[Records drawn from a dataset]
++++++++

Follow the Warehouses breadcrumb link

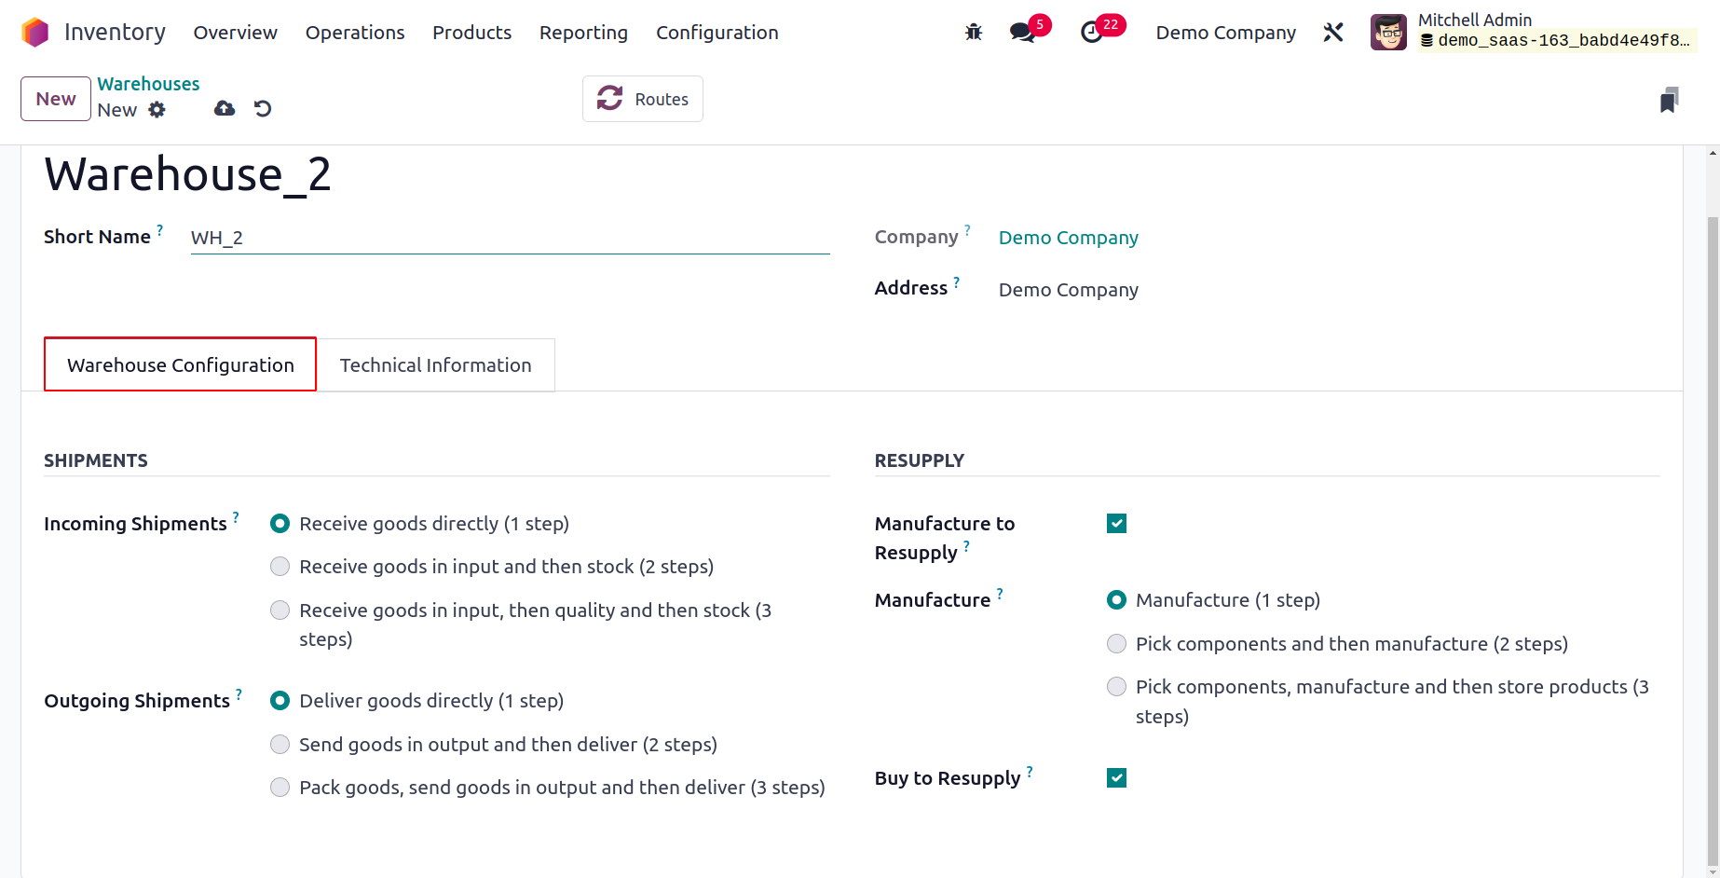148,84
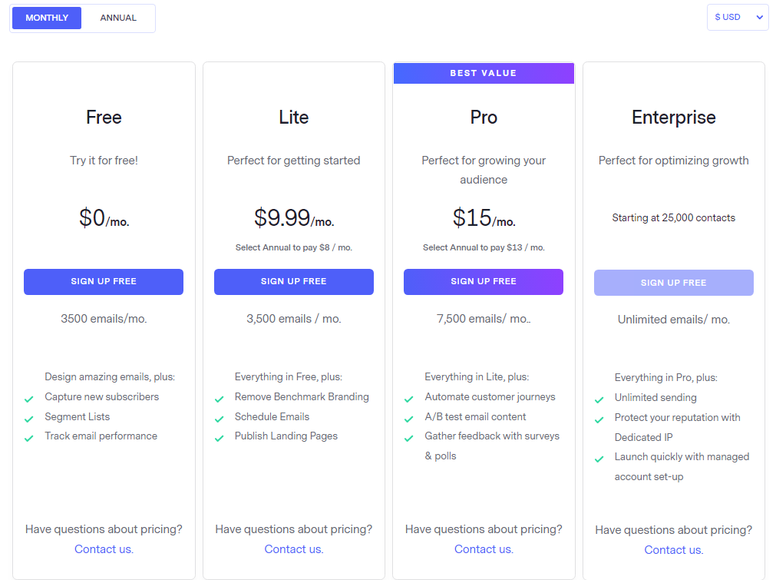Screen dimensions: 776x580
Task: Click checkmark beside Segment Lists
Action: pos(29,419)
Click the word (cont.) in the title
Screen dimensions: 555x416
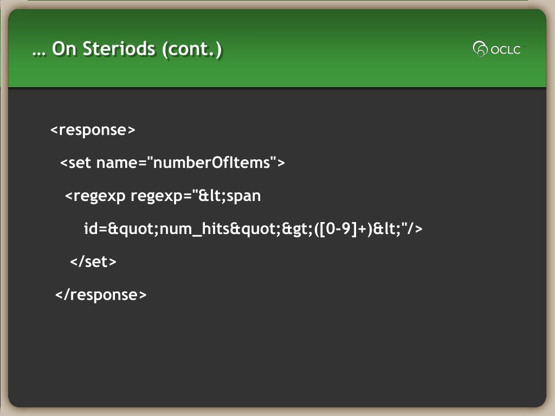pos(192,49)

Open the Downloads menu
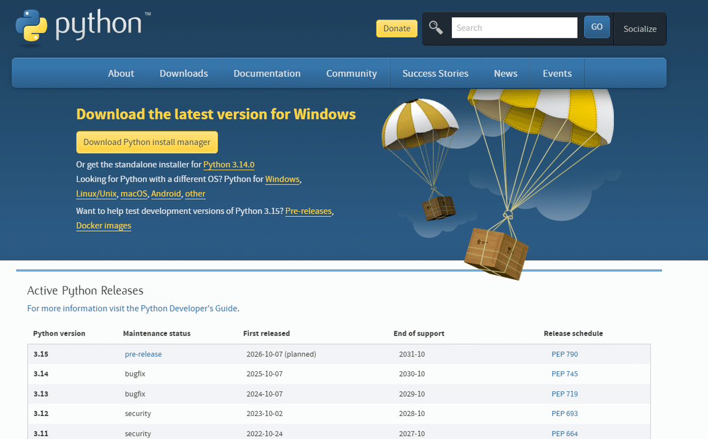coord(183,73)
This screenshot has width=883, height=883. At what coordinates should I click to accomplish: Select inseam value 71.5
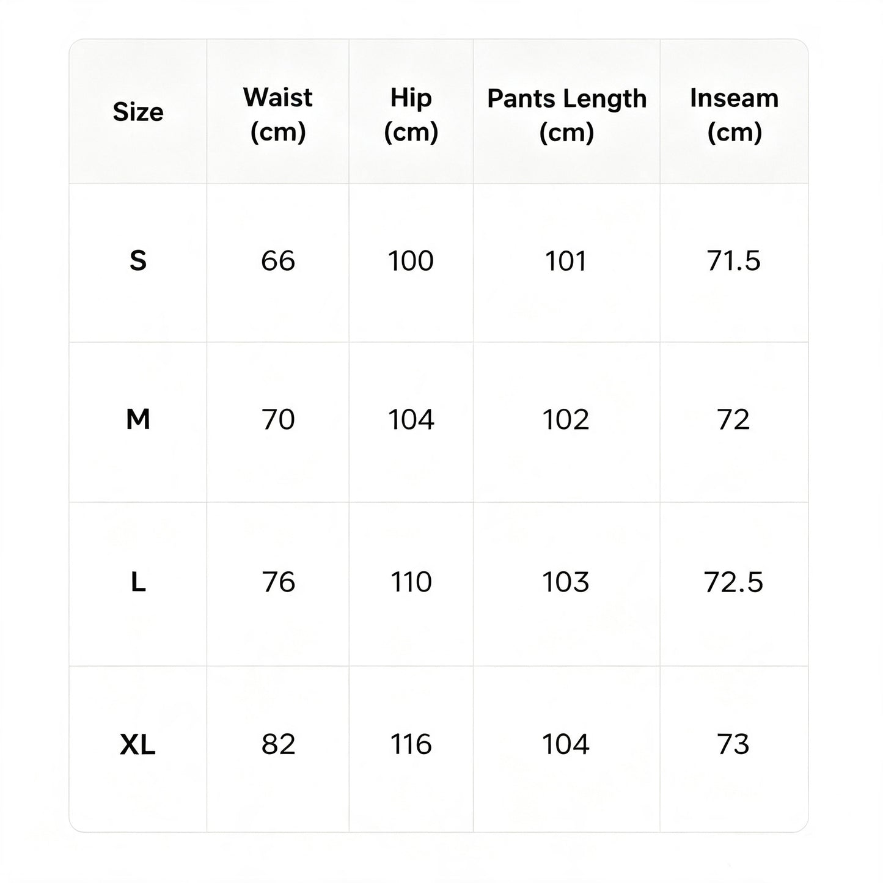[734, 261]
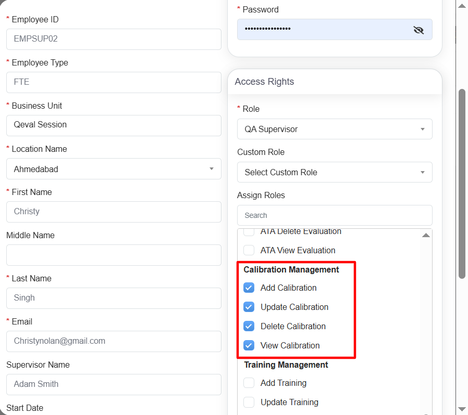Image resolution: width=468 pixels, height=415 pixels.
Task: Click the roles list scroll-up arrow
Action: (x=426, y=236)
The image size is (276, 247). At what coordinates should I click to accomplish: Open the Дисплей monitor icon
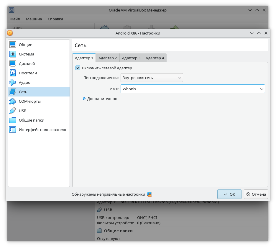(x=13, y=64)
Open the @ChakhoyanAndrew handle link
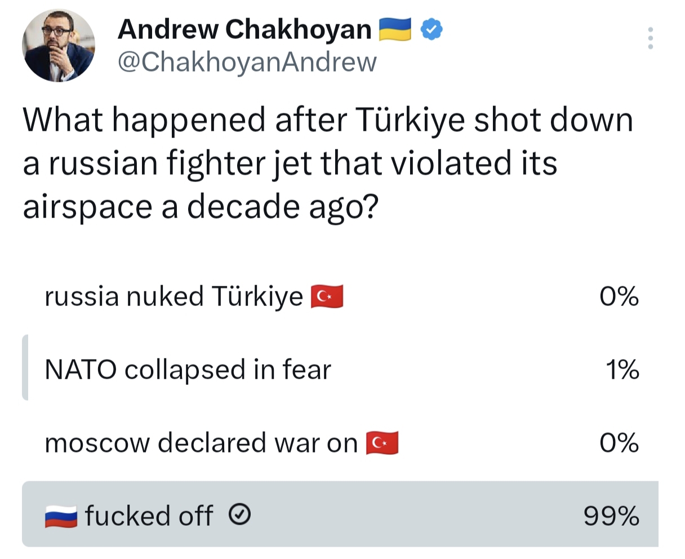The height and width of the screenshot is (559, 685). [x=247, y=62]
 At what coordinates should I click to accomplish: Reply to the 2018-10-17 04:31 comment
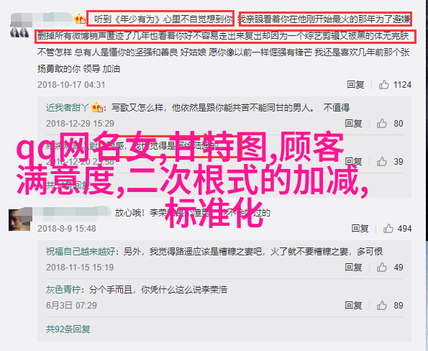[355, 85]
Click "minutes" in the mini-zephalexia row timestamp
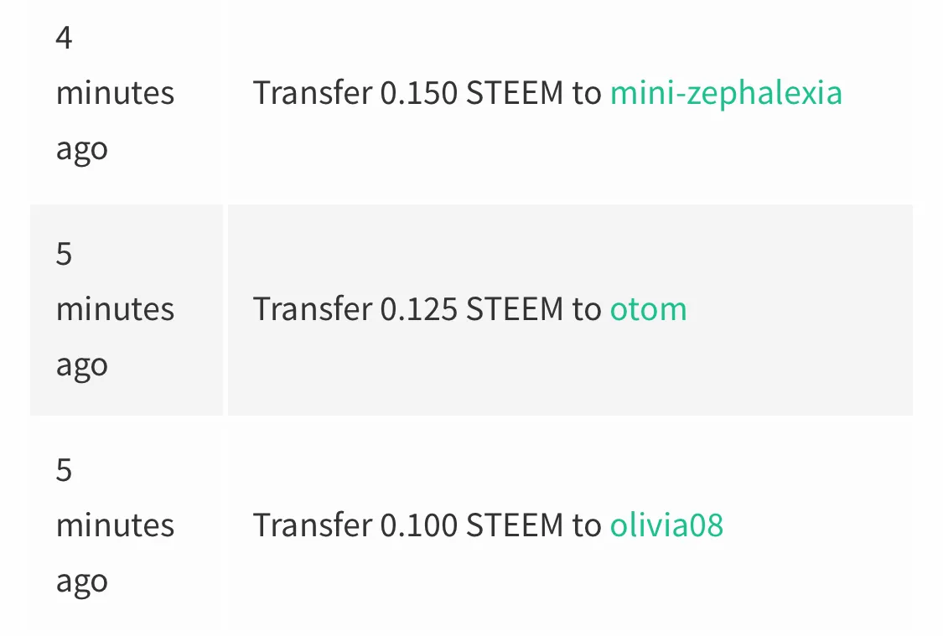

++++++++

▶ [Requirement]: Find the line that contains "Open the Downloads menu" and repeat it, along with every line after it to the end of the data, exactly; drop the pictures.

▶ [Exercise solution]:
Open the Downloads menu
coord(183,73)
This screenshot has width=883, height=883. At what coordinates should I click to accomplish: Select inseam value 71.5
[734, 261]
Image resolution: width=468 pixels, height=415 pixels.
Task: Click the roles list scroll-up arrow
Action: (x=426, y=236)
The image size is (276, 247). At what coordinates should I click to accomplish: Open the Дисплей monitor icon
(x=13, y=64)
Open the @ChakhoyanAndrew handle link
The height and width of the screenshot is (559, 685). [x=247, y=62]
 At what coordinates should I click to accomplish: Reply to the 2018-10-17 04:31 comment
[355, 85]
Click "minutes" in the mini-zephalexia row timestamp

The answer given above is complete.